=== EXERCISE DETAILS ===
Copy, without a single change, each line from the one that holds "You are a computer-use agent." to the bottom of the entries below, and drop any pictures.
------
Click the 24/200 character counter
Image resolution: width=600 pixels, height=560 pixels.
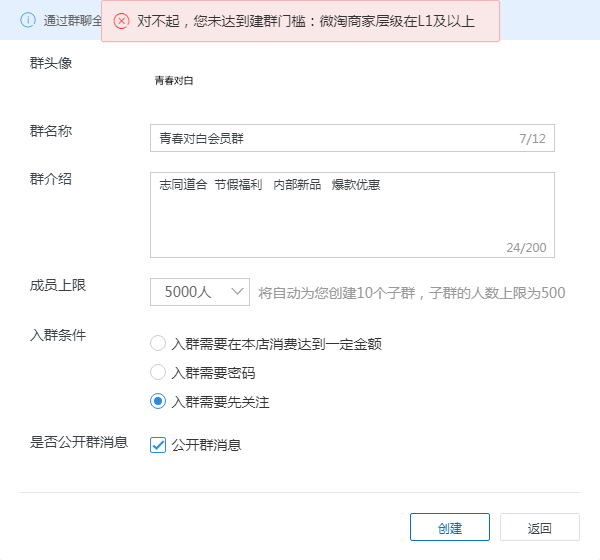pyautogui.click(x=526, y=248)
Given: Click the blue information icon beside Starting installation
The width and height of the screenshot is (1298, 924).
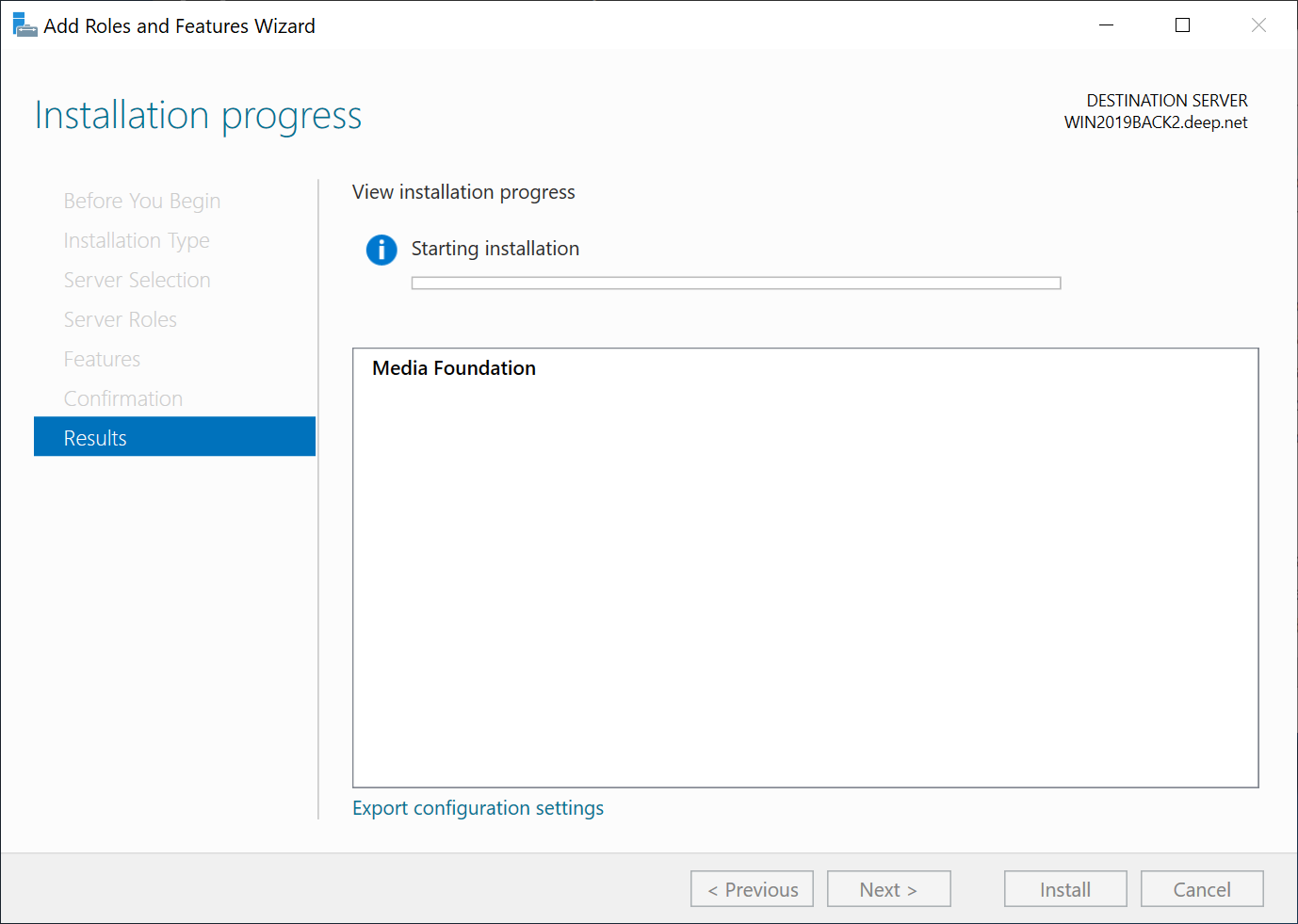Looking at the screenshot, I should [x=381, y=250].
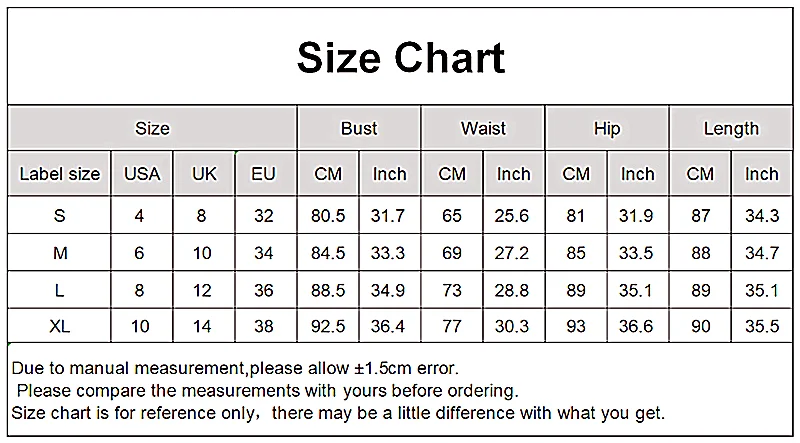This screenshot has height=443, width=800.
Task: Click the manual measurement error note
Action: [x=235, y=368]
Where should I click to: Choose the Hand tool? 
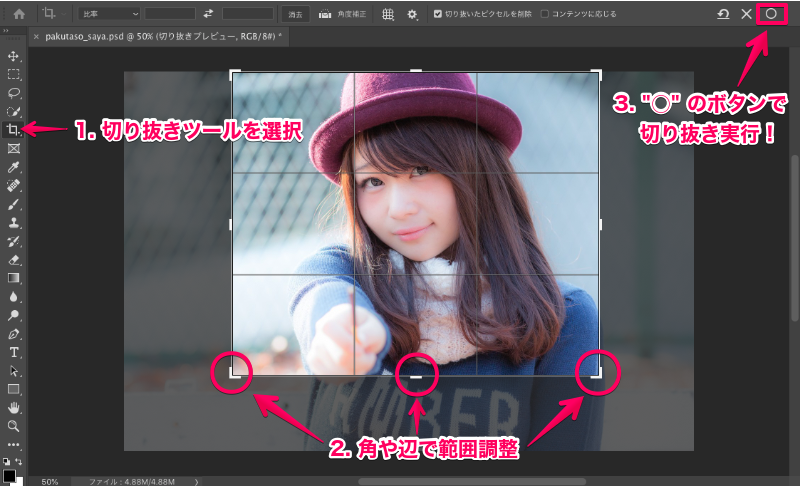[14, 408]
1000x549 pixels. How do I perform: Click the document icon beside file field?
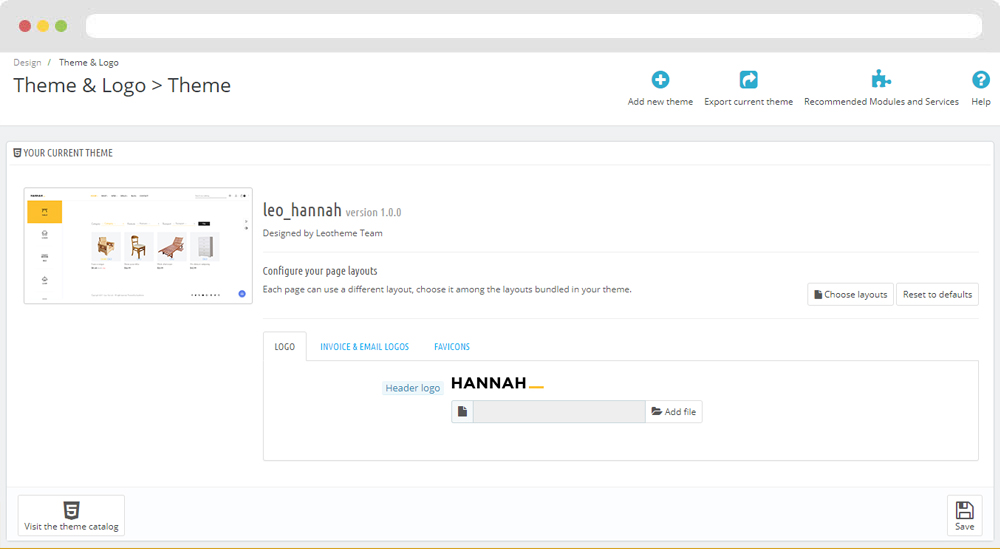coord(462,411)
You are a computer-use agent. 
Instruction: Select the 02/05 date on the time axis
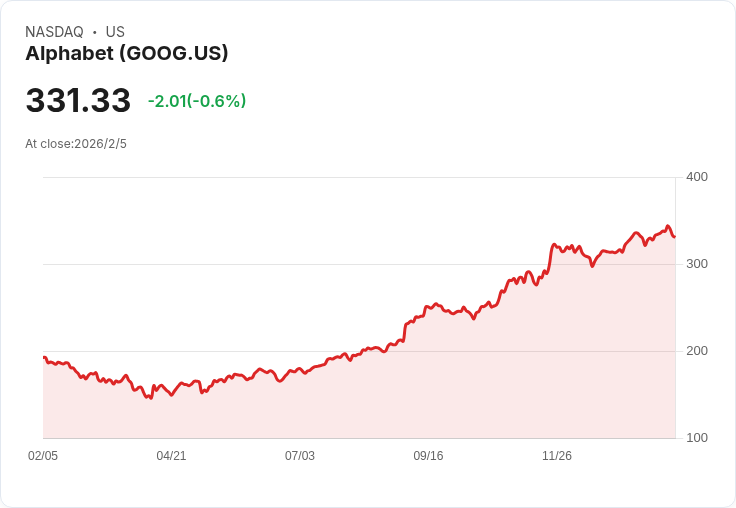coord(43,456)
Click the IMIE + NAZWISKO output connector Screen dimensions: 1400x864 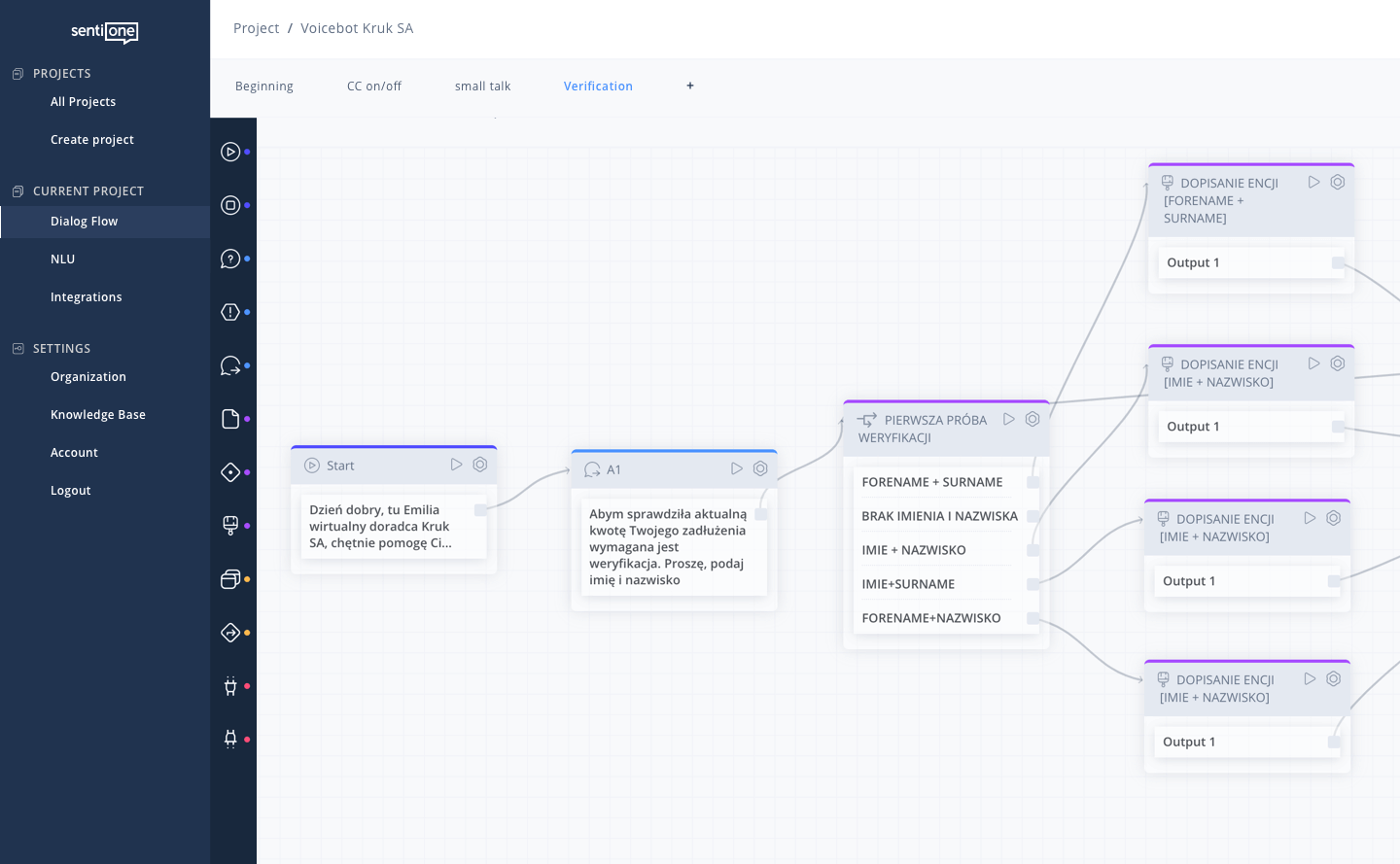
------
=== RESPONSE BELOW ===
You are a computer-use agent. 
Instruction: Select the 02/05 date on the time axis
coord(43,456)
Click the IMIE + NAZWISKO output connector Screen dimensions: 1400x864 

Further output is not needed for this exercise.